In one word - NO!
One the trade front, the US needs other countries (suppliers) as much as other countries need US as a consumer No. 1. Yet, the consumption burden falls excessively on the US. That too is not sustainable. In the natural course of things this burden should gradually pare down. This natural process was impeded by interventions in currency and trade policy by (a) East Asian economies following 1997 crises and (b) Japan first then China.
In the first case, the impact is benign as the comparative sizes of the economies in South East Asia and US/UK etc is too big.

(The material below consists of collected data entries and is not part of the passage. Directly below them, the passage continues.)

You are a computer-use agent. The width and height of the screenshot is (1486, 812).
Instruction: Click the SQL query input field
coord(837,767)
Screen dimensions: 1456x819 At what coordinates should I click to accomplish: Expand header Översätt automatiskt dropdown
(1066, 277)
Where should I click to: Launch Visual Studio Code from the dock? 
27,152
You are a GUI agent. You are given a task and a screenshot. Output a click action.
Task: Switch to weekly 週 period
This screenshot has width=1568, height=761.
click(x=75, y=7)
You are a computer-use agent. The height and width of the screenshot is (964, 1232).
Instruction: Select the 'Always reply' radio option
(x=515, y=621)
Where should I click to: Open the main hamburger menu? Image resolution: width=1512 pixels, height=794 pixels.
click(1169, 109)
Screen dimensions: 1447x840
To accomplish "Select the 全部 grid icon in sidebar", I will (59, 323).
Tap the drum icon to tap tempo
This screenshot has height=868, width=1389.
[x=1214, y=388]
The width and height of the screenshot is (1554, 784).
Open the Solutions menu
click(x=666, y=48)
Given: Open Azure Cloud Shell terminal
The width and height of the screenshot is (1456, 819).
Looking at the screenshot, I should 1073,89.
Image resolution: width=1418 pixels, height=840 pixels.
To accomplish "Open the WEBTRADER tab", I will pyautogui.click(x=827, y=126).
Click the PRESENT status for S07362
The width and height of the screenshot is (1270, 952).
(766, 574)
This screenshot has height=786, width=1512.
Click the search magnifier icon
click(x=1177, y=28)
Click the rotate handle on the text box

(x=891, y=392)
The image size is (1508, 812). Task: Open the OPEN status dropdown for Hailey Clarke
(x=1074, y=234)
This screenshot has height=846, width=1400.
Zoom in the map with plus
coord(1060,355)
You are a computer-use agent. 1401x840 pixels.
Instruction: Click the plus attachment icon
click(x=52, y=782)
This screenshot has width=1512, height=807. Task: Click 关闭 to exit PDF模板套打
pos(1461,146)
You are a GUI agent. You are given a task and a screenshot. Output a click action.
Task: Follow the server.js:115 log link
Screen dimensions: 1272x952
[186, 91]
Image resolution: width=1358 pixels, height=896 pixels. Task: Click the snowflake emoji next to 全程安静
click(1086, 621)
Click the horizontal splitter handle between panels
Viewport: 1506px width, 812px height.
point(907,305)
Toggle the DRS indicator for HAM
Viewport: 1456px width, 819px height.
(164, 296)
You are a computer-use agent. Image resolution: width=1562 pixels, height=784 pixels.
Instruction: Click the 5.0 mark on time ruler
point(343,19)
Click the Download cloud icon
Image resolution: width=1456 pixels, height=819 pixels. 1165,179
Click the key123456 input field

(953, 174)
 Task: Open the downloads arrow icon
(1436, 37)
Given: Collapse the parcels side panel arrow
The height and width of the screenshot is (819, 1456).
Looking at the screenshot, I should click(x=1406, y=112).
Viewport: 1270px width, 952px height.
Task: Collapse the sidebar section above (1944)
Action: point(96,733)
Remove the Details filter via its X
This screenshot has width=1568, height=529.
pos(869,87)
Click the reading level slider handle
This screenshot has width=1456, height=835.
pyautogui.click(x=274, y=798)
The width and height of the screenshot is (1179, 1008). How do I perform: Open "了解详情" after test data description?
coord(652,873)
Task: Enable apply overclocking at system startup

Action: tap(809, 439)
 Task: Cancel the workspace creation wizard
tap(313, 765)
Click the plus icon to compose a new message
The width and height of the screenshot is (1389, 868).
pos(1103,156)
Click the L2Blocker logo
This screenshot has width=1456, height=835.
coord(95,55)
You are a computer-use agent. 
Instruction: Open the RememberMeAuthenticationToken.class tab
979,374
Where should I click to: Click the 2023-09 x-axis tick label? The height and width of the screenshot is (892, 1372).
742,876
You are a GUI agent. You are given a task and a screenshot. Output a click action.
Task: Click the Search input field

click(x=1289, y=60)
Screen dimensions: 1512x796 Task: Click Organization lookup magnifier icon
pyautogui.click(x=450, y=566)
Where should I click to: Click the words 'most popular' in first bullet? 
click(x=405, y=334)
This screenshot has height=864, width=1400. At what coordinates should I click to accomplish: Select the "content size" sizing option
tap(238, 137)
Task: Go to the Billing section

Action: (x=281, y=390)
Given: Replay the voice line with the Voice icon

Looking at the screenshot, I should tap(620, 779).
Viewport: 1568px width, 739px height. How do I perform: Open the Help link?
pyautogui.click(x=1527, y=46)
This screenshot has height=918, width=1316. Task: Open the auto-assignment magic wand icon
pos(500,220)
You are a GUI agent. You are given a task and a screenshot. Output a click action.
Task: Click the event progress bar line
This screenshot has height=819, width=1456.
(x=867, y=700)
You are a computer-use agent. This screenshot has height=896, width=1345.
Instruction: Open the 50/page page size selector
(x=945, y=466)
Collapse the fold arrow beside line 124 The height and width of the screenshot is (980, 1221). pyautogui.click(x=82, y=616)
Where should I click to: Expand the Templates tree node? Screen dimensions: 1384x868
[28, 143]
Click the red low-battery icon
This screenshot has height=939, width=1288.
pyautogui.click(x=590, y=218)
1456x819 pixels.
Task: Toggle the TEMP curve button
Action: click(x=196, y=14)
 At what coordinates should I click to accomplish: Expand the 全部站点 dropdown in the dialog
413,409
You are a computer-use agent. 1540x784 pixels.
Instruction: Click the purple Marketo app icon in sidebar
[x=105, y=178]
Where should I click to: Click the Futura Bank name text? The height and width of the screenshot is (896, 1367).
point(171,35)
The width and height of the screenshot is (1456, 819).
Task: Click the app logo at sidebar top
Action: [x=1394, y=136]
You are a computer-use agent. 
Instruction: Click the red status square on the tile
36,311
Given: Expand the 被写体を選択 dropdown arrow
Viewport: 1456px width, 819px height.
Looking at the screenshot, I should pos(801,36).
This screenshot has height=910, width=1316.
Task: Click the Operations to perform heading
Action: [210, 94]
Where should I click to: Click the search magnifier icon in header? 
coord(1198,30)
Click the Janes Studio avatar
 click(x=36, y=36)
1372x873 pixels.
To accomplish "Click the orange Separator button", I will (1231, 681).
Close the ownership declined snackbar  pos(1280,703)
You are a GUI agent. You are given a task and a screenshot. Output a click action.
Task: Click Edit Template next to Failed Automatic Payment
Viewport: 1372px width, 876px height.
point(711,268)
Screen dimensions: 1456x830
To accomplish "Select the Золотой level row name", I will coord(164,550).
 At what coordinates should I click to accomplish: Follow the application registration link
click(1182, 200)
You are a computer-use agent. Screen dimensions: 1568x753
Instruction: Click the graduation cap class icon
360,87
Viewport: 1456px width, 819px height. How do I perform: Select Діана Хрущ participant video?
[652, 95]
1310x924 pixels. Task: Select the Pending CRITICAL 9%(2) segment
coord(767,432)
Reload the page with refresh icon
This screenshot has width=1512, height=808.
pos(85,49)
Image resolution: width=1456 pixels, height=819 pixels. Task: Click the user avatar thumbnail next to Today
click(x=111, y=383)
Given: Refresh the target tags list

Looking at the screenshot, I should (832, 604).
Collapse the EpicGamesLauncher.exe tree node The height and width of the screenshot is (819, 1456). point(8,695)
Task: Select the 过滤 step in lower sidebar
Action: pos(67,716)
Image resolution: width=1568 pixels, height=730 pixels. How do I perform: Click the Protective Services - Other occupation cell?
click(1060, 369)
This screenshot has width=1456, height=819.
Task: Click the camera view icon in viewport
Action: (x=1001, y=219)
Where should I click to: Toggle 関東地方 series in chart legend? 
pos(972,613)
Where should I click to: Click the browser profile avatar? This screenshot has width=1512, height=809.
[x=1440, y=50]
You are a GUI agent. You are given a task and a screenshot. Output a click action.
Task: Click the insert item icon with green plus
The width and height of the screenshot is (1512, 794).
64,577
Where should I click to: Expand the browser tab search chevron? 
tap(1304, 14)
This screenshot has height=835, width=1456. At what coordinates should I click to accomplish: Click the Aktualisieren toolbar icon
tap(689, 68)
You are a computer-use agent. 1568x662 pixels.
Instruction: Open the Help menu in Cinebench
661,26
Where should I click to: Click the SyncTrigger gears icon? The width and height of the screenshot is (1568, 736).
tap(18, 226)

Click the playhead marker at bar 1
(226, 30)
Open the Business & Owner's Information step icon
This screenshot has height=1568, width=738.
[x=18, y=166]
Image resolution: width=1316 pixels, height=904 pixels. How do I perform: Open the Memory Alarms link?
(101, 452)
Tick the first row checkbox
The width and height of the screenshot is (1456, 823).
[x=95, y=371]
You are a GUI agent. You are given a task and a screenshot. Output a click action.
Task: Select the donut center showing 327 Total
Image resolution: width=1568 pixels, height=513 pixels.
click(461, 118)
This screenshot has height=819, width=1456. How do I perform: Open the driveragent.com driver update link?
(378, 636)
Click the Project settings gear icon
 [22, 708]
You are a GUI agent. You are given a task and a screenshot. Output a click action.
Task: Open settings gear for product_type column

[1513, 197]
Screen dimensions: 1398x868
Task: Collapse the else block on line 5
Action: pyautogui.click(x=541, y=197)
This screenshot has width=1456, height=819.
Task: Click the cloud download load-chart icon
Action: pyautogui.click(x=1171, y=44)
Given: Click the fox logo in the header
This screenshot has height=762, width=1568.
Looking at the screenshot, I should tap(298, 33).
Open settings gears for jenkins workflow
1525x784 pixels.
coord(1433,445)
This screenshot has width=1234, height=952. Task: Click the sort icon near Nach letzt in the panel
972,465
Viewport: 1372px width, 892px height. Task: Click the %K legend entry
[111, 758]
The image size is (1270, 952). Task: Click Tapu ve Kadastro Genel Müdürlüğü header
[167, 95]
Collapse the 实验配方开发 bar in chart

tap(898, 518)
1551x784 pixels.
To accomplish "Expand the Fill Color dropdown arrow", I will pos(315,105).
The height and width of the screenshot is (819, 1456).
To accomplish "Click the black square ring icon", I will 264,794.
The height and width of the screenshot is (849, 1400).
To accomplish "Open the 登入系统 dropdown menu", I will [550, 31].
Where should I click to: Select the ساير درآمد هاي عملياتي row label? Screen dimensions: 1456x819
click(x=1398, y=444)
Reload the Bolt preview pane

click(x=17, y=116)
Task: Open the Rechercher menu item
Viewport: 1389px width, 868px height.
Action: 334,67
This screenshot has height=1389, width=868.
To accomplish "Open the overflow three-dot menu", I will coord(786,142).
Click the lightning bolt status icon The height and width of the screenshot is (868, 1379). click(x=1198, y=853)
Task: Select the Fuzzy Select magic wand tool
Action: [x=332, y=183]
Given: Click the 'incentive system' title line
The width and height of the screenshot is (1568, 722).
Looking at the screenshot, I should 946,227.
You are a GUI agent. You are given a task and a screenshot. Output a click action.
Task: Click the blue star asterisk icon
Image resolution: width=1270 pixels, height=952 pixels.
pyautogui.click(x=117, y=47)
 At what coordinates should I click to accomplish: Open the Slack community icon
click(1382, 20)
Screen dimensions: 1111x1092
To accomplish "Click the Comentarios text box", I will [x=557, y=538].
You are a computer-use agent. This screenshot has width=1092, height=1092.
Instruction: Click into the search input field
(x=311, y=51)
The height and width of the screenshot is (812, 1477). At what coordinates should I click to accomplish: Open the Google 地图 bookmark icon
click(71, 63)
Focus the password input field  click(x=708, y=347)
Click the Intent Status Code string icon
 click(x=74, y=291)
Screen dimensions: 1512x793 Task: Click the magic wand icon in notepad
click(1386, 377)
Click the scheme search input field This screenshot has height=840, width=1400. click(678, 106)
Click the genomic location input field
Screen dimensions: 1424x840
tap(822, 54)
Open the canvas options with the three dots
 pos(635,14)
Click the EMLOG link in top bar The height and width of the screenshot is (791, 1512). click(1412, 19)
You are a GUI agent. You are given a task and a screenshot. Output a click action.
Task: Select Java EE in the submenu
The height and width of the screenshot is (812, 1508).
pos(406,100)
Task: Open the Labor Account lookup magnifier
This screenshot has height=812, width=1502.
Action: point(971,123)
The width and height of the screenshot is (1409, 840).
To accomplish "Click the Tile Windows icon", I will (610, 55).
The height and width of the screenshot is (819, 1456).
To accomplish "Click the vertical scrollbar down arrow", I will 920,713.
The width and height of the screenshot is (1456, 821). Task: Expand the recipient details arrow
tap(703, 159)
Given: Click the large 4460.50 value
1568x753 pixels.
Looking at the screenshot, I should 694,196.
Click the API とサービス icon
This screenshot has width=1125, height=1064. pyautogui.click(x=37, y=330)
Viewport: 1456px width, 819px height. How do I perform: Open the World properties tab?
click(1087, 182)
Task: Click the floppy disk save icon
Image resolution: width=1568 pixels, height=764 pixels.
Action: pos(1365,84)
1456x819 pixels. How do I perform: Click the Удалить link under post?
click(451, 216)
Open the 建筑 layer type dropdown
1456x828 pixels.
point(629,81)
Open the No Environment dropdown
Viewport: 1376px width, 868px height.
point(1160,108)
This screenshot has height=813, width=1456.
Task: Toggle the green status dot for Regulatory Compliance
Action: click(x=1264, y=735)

The second case turned out to be problematic, though bit less, in case of Japan. Absent the computer and technology revolution, US would be in same position as today as in post-Japanese growth phase. At the time when the US jobs were diminishing in the face of Japanese competition and trade, Tech was already cooking in the oven. The massive productivity boom unleashed by tech was supported by job growth in new sectors. These sectors pulled decent quantum of current workforce and modified the training profile of upcoming workforce.
Today, there seems to be no new sector that is vigorously attracting the current workforce into itself. There are two reasons for this. First, the speed of Chinese growth is dramatically higher than Japanese growth. What Japan achieved between 1945-1980, China achieved between 1980-2000. Second, Japan started at the time of man-power constraint. China started gaining traction when manpower was becoming surplus. Therefore, job "protection" in developed world has become important.
The trade fears can be allayed / calmed if there is another sector that can create as many jobs for the profile of workforce that exists today and about 20 years from now. Absent that, growth will require fighting for a larger share in a diminishing pie - a potent trigger for conflict. The war can be won by biggest bully if he is alone. But when there are a few contenders it takes time to settle the pecking order. Many skirmishes (I mean trade & currency conflicts) need to happen to settle that order. For strategy suggestions we can look at how pecking order is established in prisons. The strategies will be same the tools will be sophisticated.
Thus, US cannot do trade wars alone. US needs its own "gang". That gang was NATO, NAFTA and these days the "Quad". The Stock markets of one gang may rise if the gangs are tighter) and they may decouple from other gang. But only US markets rallying is not possible.